Derivatives and Currency Management Risk. The uncertainty of returns arising from management strategies involving different classes of derivatives: forwards and futures contracts, swaps, etc. The risk arises, as it has been described earlier, because of the changes in the market value of the underlying assets, which leads to the additional and undesirable exposure in the derivatives already held in the portfolio. Such changes to the exposure could result in losses to the Investment Portfolio if currencies do not perform as the managers expects.
Default risk. The uncertainty of returns arising from the failure of the borrower to repay either interest or the entire capital. Such a risk is only run by ETFs investing in bonds. Rating agencies publish credit ratings of governments and corporate bonds which allow investors and fund managers to measure the risk and to take exactly the desirable risk level. According to Ryan, B. (2007), the default risk of corporate bonds can be mitigated as “the bond holders will normally have the right, in the case of a corporation, to put the company into the hands of “receivers”. Receivership is the first stage of corporate bankruptcy”.

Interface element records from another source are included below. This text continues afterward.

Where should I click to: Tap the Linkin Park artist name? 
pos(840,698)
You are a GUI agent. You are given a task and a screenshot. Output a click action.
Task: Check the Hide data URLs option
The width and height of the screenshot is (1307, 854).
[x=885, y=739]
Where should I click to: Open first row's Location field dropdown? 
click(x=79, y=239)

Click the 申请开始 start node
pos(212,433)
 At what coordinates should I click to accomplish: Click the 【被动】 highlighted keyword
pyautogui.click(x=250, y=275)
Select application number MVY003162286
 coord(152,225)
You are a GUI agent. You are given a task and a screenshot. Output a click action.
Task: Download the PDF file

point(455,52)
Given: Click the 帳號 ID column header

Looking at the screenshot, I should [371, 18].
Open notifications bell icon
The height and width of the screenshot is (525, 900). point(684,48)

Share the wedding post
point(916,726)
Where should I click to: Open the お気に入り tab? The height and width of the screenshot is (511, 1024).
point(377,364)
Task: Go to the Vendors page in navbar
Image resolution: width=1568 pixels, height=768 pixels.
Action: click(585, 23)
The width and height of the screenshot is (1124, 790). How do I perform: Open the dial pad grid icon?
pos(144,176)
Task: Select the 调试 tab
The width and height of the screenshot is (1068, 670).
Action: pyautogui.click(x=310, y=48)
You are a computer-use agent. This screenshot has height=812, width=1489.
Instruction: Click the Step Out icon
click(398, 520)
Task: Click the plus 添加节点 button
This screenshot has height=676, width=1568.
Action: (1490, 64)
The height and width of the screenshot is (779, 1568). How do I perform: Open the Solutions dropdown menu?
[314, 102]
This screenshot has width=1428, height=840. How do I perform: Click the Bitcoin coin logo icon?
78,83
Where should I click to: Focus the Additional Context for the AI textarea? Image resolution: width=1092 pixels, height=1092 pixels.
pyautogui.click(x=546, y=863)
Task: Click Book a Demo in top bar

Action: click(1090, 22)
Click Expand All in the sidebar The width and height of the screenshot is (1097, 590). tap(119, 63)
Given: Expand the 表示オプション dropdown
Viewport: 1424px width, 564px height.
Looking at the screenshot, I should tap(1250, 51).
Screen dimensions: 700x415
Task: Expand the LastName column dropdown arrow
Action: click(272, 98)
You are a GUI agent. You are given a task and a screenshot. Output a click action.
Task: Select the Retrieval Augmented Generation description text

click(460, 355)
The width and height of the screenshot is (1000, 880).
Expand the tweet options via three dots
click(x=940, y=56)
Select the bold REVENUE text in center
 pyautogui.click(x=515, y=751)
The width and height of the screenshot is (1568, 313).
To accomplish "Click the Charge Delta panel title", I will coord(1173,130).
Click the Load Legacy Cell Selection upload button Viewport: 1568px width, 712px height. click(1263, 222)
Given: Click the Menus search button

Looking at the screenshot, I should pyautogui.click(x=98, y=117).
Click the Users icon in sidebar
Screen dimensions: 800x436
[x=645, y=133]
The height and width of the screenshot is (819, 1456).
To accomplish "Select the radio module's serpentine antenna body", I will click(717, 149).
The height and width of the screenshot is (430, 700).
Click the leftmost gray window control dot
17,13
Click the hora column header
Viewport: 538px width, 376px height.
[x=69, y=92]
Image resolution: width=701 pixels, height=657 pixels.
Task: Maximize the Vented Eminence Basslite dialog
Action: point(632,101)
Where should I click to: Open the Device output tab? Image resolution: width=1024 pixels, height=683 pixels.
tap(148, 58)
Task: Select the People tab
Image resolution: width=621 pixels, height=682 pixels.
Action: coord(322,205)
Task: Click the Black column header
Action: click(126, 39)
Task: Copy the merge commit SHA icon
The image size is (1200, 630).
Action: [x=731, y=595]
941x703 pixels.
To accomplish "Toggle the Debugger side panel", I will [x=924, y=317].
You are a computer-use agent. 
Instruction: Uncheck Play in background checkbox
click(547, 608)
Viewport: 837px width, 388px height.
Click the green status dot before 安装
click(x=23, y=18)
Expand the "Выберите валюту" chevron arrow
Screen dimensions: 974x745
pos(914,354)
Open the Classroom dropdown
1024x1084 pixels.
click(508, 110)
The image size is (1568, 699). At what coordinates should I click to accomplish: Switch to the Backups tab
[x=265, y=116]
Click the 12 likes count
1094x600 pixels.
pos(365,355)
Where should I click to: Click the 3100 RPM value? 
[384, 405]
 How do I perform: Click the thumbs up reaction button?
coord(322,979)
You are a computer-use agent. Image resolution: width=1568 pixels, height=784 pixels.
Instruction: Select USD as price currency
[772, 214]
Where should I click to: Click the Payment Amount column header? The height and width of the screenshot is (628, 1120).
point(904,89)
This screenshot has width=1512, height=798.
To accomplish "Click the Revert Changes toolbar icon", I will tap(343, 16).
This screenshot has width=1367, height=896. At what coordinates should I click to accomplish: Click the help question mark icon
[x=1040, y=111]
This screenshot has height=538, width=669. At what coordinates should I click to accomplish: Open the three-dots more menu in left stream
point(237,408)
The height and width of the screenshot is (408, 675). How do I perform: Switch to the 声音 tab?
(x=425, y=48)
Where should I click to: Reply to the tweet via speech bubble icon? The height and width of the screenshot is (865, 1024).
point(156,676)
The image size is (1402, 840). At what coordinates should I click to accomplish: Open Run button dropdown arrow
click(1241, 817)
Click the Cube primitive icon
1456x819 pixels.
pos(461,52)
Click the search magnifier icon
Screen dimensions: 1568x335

Reinvestment rate risk is in the case of ETF investment realized in the fact that dividends can only be reinvested ones a month. In case of bond ETFs there might be an uncertainty in the reinvestment rate assumed in calculating the factual yield the receipts from bonds are reinvested as the yield may vary in time.
Country (political) Risk. The uncertainty of some major changes in current political and, or an economic environment of a country, which may adversely influence returns of the ETFs (investment portfolio). It is commonly thought that developed markets associated with developed democracies are significantly more stable politically and economically compared to their emerging markets peers. But taking into account a huge amount of sovereign debt piled by such countries as the US, UK, Italy, Spain, Portugal, and obviously Greece, which has already led to the changes of governments in Italy, Spain, Greece, some other countries, this currently might not be the case.
Information Risk. The uncertainty of returns arising from the lack of the appropriate and timely information, or deliberately issued disinformation. It leads market prices to not reflect all the macro-economic or the issuer’s condition because there is no sufficient publicly available factual information. The above mentioned makes inside trading not only possible but rather frequent, which significantly undermines the entire idea of the efficient markets and fair trade. The risk is specific for developing and emerging markets, the Russian one in particular, and can significantly adversely influence the performance of the assets denominated in both local and foreign currencies.
Geographic Concentration Risk. The uncertainty arises from economic, political or regulatory events affecting those countries or regions in which an ETF has significant exposure in particular if the size of the economy is relatively small, for example, earthquake in Australia in 2010.
Taxation Risk. The uncertainty arises from unexpected changes in taxation in the countries ETF has exposure in. Such changes can influence the performance both positively-lower taxation rates, and, which is of rather higher probability under current economic situation, higher taxation rates-negative impact on the ETF return.
Trading Practices Risk. Government supervision and regulation of foreign stock exchanges, currency markets, trading systems and brokers may be unfavorable for the ETF performance.